### PROBLEM
Please reproduce each of the entries below line for line, with no changes.

### GIVEN RECORDS
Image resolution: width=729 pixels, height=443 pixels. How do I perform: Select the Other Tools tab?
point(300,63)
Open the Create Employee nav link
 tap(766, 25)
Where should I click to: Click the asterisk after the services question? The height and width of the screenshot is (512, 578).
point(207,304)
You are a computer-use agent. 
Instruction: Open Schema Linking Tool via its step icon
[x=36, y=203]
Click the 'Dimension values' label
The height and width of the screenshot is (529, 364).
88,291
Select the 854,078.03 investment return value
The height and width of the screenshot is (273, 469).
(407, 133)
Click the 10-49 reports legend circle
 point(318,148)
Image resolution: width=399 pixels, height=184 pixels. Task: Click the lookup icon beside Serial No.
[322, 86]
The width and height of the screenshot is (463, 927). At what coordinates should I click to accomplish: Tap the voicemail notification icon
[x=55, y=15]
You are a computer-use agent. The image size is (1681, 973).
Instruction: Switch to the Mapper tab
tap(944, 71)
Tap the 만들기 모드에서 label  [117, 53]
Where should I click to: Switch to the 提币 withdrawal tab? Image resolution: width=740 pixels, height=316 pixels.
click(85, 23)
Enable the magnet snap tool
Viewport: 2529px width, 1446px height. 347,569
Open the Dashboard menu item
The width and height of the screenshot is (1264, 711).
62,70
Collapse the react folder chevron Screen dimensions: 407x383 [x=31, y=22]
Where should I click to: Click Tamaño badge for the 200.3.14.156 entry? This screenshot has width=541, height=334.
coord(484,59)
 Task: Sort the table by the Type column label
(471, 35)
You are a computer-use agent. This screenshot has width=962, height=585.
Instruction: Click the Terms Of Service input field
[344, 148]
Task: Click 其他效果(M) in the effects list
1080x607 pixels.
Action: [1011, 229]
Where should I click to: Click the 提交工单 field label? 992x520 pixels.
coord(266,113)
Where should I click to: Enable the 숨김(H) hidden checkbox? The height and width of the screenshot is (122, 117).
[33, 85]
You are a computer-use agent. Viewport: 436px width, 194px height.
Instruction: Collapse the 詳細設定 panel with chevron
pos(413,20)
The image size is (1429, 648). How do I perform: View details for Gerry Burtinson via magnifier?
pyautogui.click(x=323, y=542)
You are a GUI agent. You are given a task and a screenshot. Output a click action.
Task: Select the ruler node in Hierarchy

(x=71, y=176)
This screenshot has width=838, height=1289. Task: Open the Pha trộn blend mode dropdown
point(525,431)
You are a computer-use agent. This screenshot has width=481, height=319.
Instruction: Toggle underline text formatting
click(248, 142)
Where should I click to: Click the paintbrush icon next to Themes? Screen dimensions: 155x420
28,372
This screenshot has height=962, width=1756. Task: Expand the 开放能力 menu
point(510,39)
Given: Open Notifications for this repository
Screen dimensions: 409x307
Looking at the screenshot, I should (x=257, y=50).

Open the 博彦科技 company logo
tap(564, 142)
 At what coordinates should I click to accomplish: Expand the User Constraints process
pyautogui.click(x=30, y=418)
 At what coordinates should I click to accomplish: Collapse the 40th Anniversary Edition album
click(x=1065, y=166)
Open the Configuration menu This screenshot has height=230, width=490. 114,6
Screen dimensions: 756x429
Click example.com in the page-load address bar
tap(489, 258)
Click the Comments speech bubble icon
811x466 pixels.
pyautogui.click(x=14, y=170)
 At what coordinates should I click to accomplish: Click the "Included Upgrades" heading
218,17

### ANSWER TO THE EXERCISE
Image resolution: width=729 pixels, height=443 pixels. How do I perform: Select the Other Tools tab?
point(300,63)
Open the Create Employee nav link
 tap(766, 25)
Where should I click to: Click the asterisk after the services question? The height and width of the screenshot is (512, 578).
point(207,304)
You are a computer-use agent. 
Instruction: Open Schema Linking Tool via its step icon
[x=36, y=203]
Click the 'Dimension values' label
The height and width of the screenshot is (529, 364).
88,291
Select the 854,078.03 investment return value
The height and width of the screenshot is (273, 469).
(407, 133)
Click the 10-49 reports legend circle
 point(318,148)
Image resolution: width=399 pixels, height=184 pixels. Task: Click the lookup icon beside Serial No.
[322, 86]
The width and height of the screenshot is (463, 927). At what coordinates should I click to accomplish: Tap the voicemail notification icon
[x=55, y=15]
You are a computer-use agent. The image size is (1681, 973).
Instruction: Switch to the Mapper tab
tap(944, 71)
Tap the 만들기 모드에서 label  [117, 53]
Where should I click to: Switch to the 提币 withdrawal tab? Image resolution: width=740 pixels, height=316 pixels.
click(85, 23)
Enable the magnet snap tool
Viewport: 2529px width, 1446px height. 347,569
Open the Dashboard menu item
The width and height of the screenshot is (1264, 711).
62,70
Collapse the react folder chevron Screen dimensions: 407x383 [x=31, y=22]
Where should I click to: Click Tamaño badge for the 200.3.14.156 entry? This screenshot has width=541, height=334.
coord(484,59)
 Task: Sort the table by the Type column label
(471, 35)
You are a computer-use agent. This screenshot has width=962, height=585.
Instruction: Click the Terms Of Service input field
[344, 148]
Task: Click 其他效果(M) in the effects list
1080x607 pixels.
Action: [1011, 229]
Where should I click to: Click the 提交工单 field label? 992x520 pixels.
coord(266,113)
Where should I click to: Enable the 숨김(H) hidden checkbox? The height and width of the screenshot is (122, 117).
[33, 85]
You are a computer-use agent. Viewport: 436px width, 194px height.
Instruction: Collapse the 詳細設定 panel with chevron
pos(413,20)
The image size is (1429, 648). How do I perform: View details for Gerry Burtinson via magnifier?
pyautogui.click(x=323, y=542)
You are a GUI agent. You are given a task and a screenshot. Output a click action.
Task: Select the ruler node in Hierarchy

(x=71, y=176)
This screenshot has width=838, height=1289. Task: Open the Pha trộn blend mode dropdown
point(525,431)
You are a computer-use agent. This screenshot has width=481, height=319.
Instruction: Toggle underline text formatting
click(248, 142)
Where should I click to: Click the paintbrush icon next to Themes? Screen dimensions: 155x420
28,372
This screenshot has height=962, width=1756. Task: Expand the 开放能力 menu
point(510,39)
Given: Open Notifications for this repository
Screen dimensions: 409x307
Looking at the screenshot, I should (x=257, y=50).

Open the 博彦科技 company logo
tap(564, 142)
 At what coordinates should I click to accomplish: Expand the User Constraints process
pyautogui.click(x=30, y=418)
 At what coordinates should I click to accomplish: Collapse the 40th Anniversary Edition album
click(x=1065, y=166)
Open the Configuration menu This screenshot has height=230, width=490. 114,6
Screen dimensions: 756x429
Click example.com in the page-load address bar
tap(489, 258)
Click the Comments speech bubble icon
811x466 pixels.
pyautogui.click(x=14, y=170)
 At what coordinates should I click to accomplish: Click the "Included Upgrades" heading
218,17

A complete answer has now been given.